Rescale the material starting at the line containing "How do I perform: Switch" and ending at the line containing "click(x=184, y=67)", both included. Rewrite only those lines, keeping the requests, and multiply every coordinate in the answers by 1.05, rounding to whole numbers with halves rounded up. Leave the pictures out.

══ Material provided ══

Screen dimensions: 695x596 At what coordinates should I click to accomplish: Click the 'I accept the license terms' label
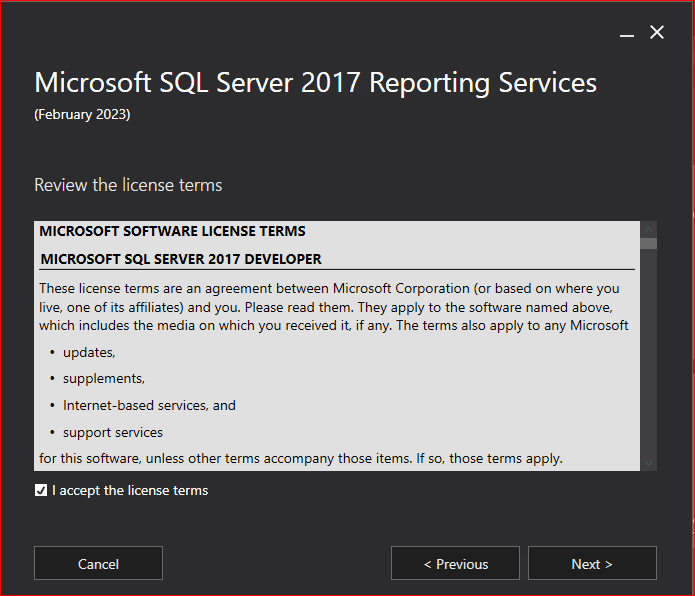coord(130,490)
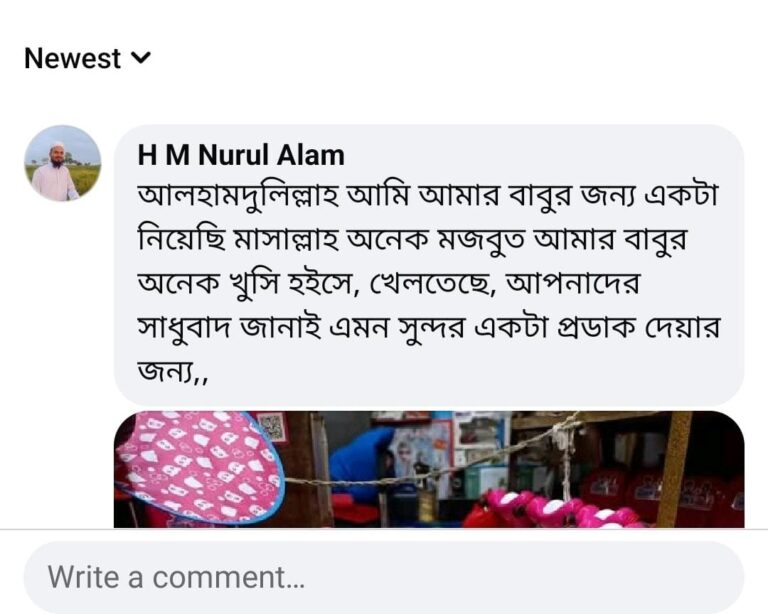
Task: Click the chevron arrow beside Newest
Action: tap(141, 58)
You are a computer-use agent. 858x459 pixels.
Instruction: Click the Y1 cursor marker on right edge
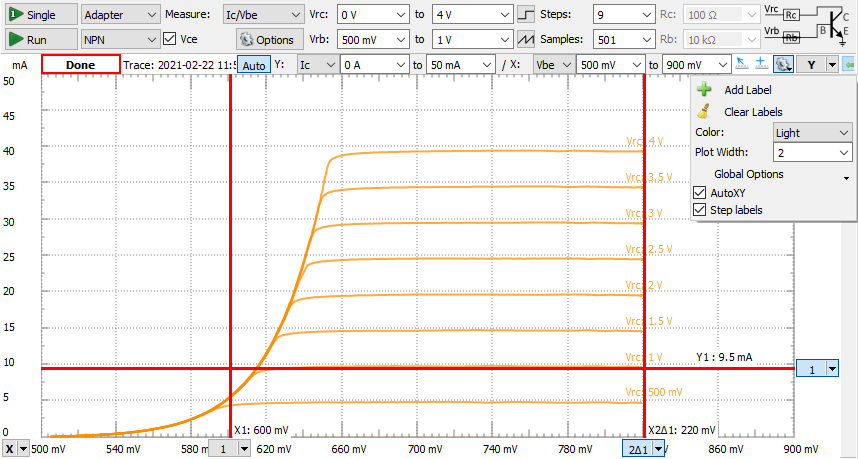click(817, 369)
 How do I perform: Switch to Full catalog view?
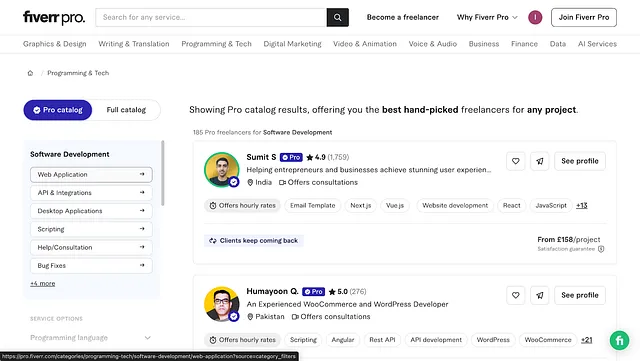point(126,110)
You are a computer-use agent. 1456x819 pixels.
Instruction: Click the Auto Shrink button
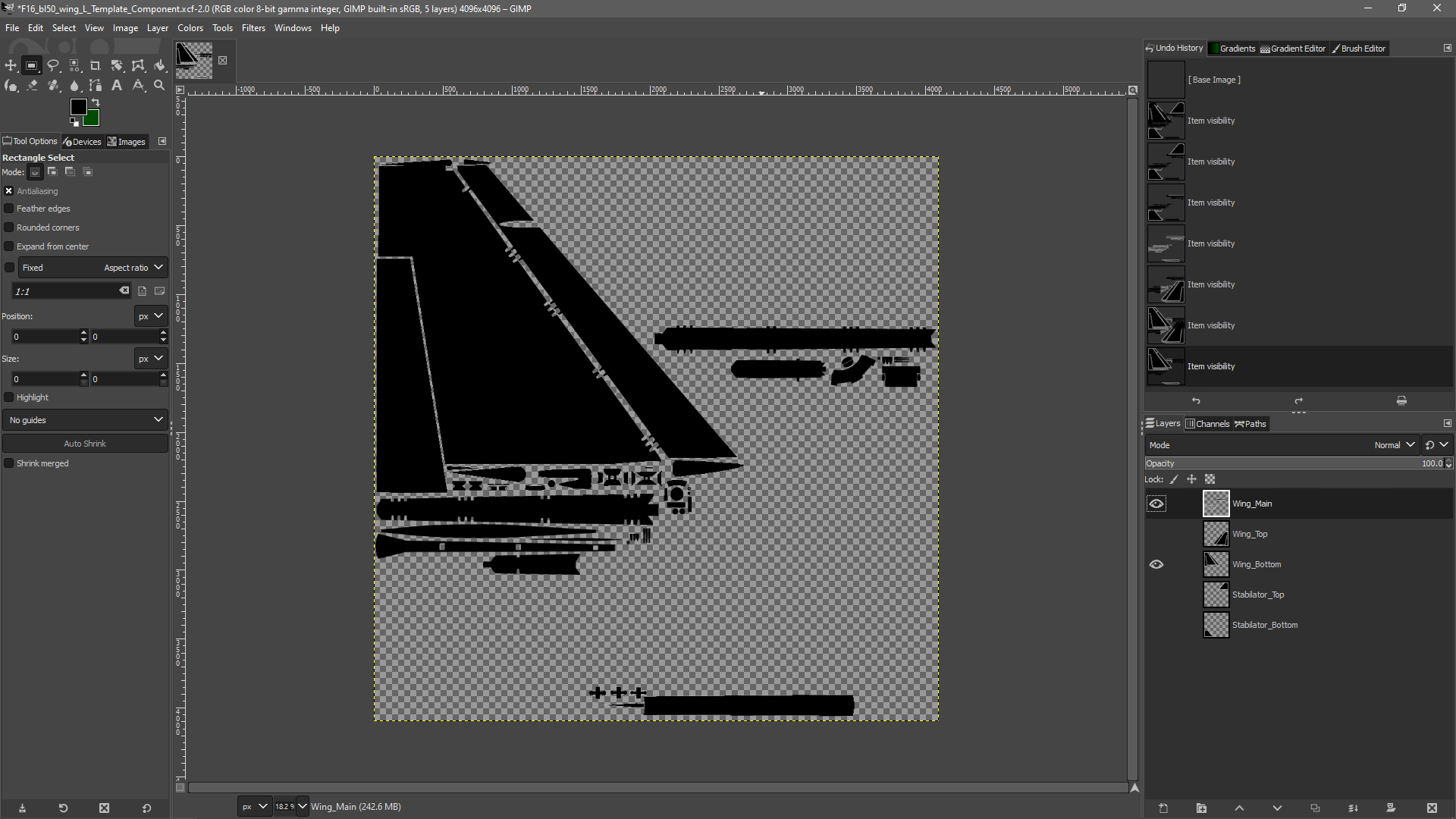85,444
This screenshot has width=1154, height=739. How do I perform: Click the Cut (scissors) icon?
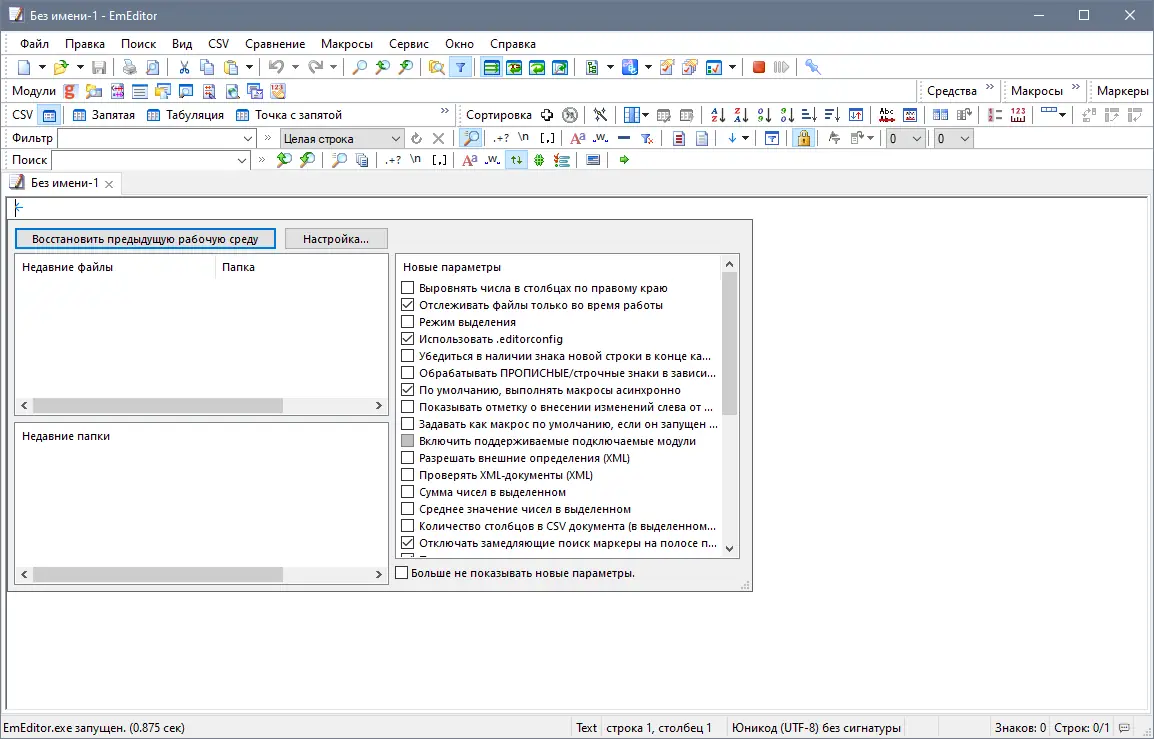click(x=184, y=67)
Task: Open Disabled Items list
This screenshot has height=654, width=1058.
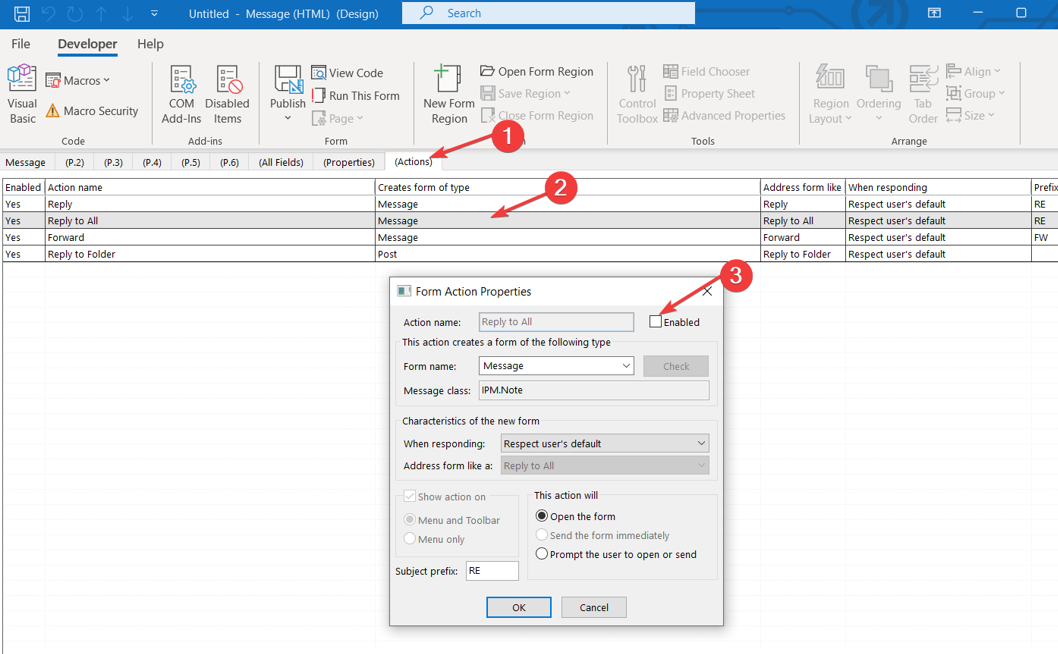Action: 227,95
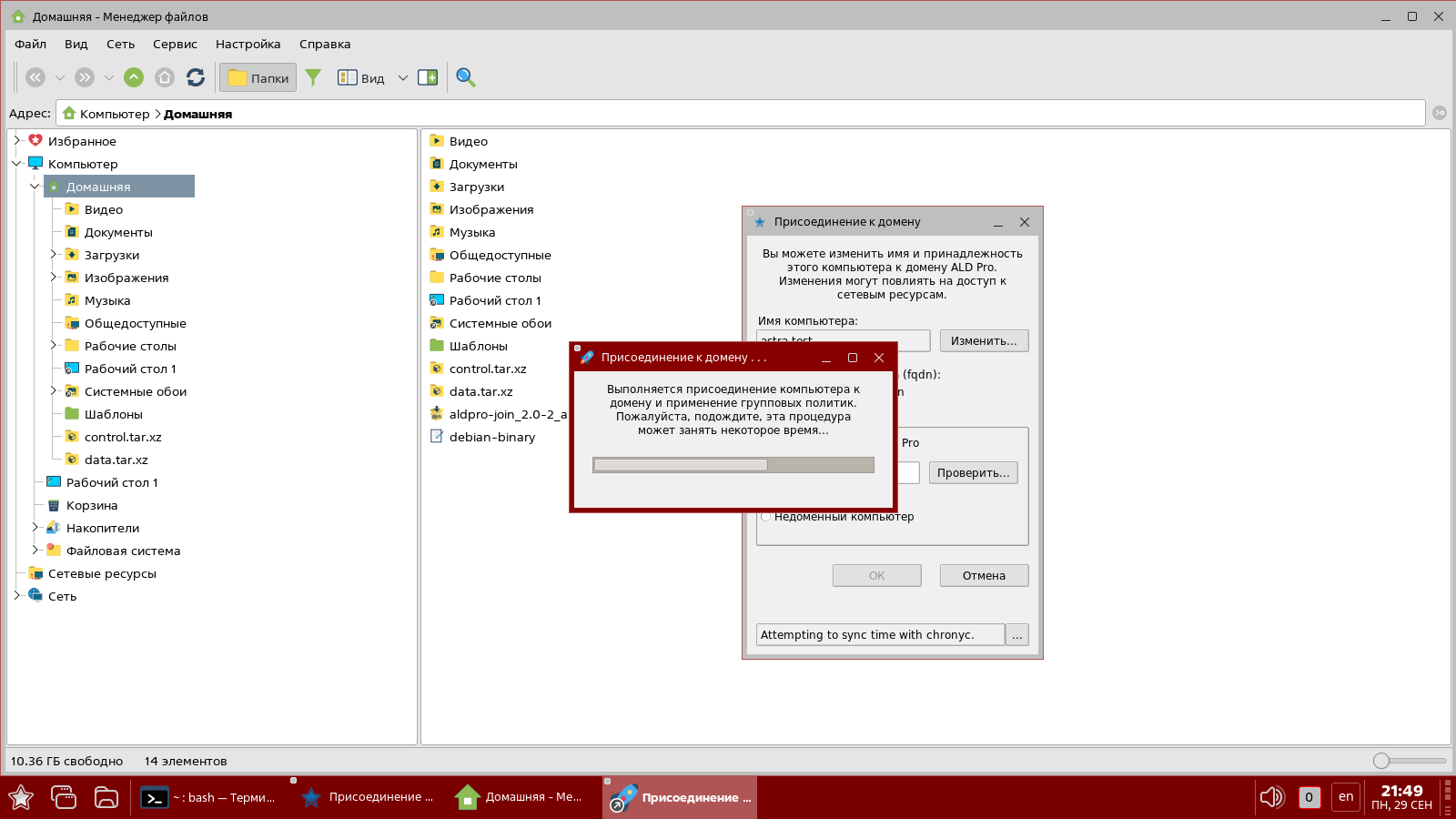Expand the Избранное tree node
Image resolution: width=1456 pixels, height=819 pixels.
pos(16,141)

═══

Expected output
 How do I perform: Switch to Full catalog view?
point(132,116)
You are a computer-use agent. 1456x819 pixels.
Instruction: Click the Auto Shrink button
89,466
This screenshot has width=1154, height=739. How do I perform: Click the Cut (scissors) icon?
click(x=193, y=70)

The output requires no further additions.